Throughout the 1970s the concept of non-governmental organisations (NGOs) developed and Commonwealth leaders responded by expanding the mandate of the Foundation. It was reconstituted as an intergovernmental organisation (IGO) in 1982, with a remit to work with a wider range of civic organisations on specific issues including gender equality and culture.
From 1982 the Foundation started to establish an international network of development orientated NGOs, beyond the professional associations. These NGOs were largely national in their focus and distinct from the relatively well-resourced international NGOs. The Foundation worked with these partners to advance a development agenda that was broadly consistent with Commonwealth priorities. The 1980s also saw the Foundation support several professional development centres or hubs across the Commonwealth and many of these still function effectively today.
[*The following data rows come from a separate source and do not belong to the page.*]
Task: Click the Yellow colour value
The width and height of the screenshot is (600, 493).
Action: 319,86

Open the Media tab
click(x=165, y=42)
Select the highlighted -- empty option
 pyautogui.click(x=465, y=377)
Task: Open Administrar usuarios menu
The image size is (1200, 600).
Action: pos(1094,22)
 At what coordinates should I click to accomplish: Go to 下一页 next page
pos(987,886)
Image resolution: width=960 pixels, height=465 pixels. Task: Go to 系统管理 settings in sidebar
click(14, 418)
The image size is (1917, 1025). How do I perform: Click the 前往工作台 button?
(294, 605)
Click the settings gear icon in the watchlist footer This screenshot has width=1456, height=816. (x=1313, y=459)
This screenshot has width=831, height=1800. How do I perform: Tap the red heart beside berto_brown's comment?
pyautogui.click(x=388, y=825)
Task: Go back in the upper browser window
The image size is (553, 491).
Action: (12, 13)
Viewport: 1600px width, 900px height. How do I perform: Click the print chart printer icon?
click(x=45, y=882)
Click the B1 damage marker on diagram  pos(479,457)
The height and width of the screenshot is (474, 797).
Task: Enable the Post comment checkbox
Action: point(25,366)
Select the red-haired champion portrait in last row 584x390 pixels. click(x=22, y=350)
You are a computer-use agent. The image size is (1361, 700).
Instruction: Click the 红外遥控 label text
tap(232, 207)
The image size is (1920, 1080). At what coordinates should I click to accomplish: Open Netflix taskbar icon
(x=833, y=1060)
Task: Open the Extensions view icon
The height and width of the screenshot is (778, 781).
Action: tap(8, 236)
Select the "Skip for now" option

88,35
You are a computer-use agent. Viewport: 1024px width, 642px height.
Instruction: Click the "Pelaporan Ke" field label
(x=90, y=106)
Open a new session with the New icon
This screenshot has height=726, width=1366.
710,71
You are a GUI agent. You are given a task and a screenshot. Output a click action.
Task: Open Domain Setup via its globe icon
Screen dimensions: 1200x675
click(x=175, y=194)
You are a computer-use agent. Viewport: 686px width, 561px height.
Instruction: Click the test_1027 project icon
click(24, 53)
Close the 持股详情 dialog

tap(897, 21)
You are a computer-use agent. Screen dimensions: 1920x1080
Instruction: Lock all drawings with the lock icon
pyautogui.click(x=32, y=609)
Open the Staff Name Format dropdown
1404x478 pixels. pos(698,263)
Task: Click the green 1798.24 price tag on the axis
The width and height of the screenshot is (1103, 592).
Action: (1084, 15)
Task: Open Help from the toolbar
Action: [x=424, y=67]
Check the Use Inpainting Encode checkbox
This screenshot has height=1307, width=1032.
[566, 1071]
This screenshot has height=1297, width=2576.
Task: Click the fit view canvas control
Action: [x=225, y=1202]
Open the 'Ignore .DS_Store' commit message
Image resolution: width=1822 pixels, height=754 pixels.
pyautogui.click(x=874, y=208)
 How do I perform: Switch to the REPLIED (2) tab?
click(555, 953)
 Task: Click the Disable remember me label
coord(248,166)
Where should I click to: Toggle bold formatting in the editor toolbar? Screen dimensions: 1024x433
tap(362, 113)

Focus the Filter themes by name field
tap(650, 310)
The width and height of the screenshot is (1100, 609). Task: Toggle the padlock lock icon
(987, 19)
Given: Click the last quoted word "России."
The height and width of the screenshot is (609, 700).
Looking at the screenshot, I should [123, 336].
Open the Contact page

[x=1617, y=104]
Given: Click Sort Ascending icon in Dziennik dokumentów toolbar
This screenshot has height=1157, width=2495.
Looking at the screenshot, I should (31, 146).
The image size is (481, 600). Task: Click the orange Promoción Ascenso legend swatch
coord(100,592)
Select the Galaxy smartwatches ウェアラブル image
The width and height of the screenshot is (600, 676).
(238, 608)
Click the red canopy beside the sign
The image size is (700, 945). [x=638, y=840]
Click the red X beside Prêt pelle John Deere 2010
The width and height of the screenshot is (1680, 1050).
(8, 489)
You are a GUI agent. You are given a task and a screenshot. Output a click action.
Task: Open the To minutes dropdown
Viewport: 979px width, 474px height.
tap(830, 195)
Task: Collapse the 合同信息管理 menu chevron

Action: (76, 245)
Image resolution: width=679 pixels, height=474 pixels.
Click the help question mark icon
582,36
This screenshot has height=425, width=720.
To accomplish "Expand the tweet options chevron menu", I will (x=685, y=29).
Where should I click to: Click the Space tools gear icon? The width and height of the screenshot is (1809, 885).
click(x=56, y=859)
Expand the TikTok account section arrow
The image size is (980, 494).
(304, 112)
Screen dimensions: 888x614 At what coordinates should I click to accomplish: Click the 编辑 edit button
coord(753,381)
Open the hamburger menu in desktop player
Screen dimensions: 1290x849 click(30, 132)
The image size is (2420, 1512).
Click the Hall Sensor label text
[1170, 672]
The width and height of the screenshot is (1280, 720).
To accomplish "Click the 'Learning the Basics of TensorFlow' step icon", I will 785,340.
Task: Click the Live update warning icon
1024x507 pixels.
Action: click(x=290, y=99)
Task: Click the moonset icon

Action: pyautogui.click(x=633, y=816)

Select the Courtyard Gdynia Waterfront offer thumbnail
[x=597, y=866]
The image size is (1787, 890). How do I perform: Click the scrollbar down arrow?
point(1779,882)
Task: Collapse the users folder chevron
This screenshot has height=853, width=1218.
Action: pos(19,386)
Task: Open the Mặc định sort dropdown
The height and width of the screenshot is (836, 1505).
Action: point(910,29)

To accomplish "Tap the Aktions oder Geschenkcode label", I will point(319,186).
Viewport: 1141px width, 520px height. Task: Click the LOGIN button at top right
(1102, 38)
In the 1990s the Foundation used its grant making to address an emerging global development agenda, for example by supporting the participation of NGOs in major international development processes. In 1999 the Foundation presented a major piece of research on the relationship between participatory governance and good development outcomes to the Commonwealth Heads of Government Meeting (CHOGM) in Durban. This heralded a new era of facilitating dialogue between Civil Society and governments through Commonwealth processes.
At the CHOGM in Port of Spain in 2009, Heads of Government committed to the reform of Commonwealth institutions. They established the Eminent Persons Group, which highlighted the importance of Civil Society Organisations to the future of the Commonwealth. In their final report they made several recommendations on ways in which the Foundation could support this constituency. When the report was received in Perth in 2011, Commonwealth Heads of Government committed:
‘To promote the future of the Commonwealth through the strong and important voice of its people by … re-launching the Commonwealth Foundation in 2012, while retaining its fundamental intergovernmental nature and maintaining its accountability to member states, with a revised mandate and Memorandum of Understanding so that it can more effectively deliver the objectives of strengthening and mobilising Civil Society in support of Commonwealth principles and priorities.’
The Commonwealth Foundation re-launched on 1 November 2012. Responding to this mandate, a new strategic plan marks the beginning of a third phase in the evolution of the Foundation. It breaks new ground for the organisation, signaling a determination to apply more focus, rigour and an outcomes orientation to its work.
Second strategic plan since the re-launch builds on an external evaluation and confirms the Foundation’s focus on participatory governance for development.